Mills tells Shepard that he suspects Delmarco of being the killer, Delmarco having grown increasingly close to Shepard during the course of the investigation. The two turn up at Delmarco's quayside home to question him. Mills serves Delmarco wine laced with rohypnol to incapacitate him, upon which Shepard realises that Mills is the true killer based on how he says they're now "in this together", while he sets up the scene to look as if Delmarco will commit suicide, akin to how her father had looked when he supposedly committed suicide. Mills admits he killed all of Shepard's lovers, as well as her parents and her mother's lovers, because he considered it his mission to prevent her growing up to be a dissolute woman like her mother. As her father's partner, Mills had felt the responsibility to inform him that his wife was a nymphomaniac, which drove him insane. Furthermore, as he himself had an illicit affair with Shepard's mother, Mills felt the need to kill her lovers, ashamed that he helped destroy his partner's marriage and drove him insane. Mills then decided to put him out of his misery by killing him.

Shepard secretly transmits Mills's confession to other police officers on a mobile phone, allowing her old partner Wilson to track them down. When Mills tries to shoot her and Delmarco, Shepard shoots him in the chest, killing him and causing him to fall off a dock into the water.

==Production==
In February 2002, it was announced producer Arnold Kopelson and Paramount Pictures were in the process of negotiating a just under seven figure purchase of Sarah Thorp's spec script Blackout about the daughter of a serial killer who now works as a cop and comes to fear she might be a suspect in a rash of killings she's investigating. In August of that year, it was announced Philip Kaufman was set to direct (and had provided some uncredited rewrites to the script) with Ashley Judd, Andy Garcia and Samuel L. Jackson as the leads with shooting taking place in San Francisco, California.

==Reception==
===Critical response===
Despite its well-established director and cast, Twisted was universally panned by critics. The film is one of the lowest-rated on the site. Metacritic, which uses a weighted average, assigned the a score of 26 out of 100, based on 34 critics, indicating "generally unfavorable" reviews. Audiences polled by CinemaScore gave the film an average grade of "C" on an A+ to F scale.

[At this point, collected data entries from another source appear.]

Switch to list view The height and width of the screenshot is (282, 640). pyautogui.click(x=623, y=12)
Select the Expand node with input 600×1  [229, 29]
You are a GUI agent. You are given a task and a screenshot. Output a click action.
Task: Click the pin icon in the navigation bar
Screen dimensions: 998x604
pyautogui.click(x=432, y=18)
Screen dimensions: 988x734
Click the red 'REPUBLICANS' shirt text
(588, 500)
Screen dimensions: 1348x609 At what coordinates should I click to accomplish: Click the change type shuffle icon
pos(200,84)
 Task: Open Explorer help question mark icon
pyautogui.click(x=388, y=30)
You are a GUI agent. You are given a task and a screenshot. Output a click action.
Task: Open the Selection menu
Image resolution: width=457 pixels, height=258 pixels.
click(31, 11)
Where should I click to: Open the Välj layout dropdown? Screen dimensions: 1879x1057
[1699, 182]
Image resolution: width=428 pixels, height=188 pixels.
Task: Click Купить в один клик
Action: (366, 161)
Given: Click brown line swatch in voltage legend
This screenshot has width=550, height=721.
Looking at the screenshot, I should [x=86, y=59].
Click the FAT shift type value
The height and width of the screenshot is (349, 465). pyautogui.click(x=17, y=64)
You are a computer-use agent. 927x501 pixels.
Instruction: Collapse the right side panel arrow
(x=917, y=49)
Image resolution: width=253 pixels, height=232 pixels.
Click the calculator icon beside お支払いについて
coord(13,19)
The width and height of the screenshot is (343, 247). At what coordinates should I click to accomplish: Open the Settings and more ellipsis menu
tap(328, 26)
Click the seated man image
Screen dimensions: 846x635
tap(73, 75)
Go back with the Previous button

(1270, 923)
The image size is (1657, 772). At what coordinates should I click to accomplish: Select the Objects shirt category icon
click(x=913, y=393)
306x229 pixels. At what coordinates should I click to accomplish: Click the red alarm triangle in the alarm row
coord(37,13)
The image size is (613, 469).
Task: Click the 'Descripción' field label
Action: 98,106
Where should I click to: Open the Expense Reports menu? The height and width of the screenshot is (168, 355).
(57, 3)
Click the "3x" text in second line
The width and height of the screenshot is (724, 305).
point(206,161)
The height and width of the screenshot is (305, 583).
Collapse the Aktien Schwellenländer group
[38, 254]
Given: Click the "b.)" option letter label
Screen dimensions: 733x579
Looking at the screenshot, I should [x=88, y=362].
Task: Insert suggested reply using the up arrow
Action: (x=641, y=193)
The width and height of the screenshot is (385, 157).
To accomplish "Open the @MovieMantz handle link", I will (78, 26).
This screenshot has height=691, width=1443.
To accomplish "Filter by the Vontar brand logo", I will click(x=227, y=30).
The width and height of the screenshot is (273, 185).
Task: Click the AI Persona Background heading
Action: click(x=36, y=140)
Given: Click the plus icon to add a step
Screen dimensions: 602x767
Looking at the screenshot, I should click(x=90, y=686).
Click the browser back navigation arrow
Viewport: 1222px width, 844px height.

William Thomas writing for Empire magazine described the role-reversal of the film as "contrived", while allowing that the film "may dole out a few guilty pleasures".

===Box office===
The film earned $25,198,598 in the United States and Canada and $15,756,005 in other territories for a combined worldwide gross of $40,954,603—well below the film's production budget of $50 million.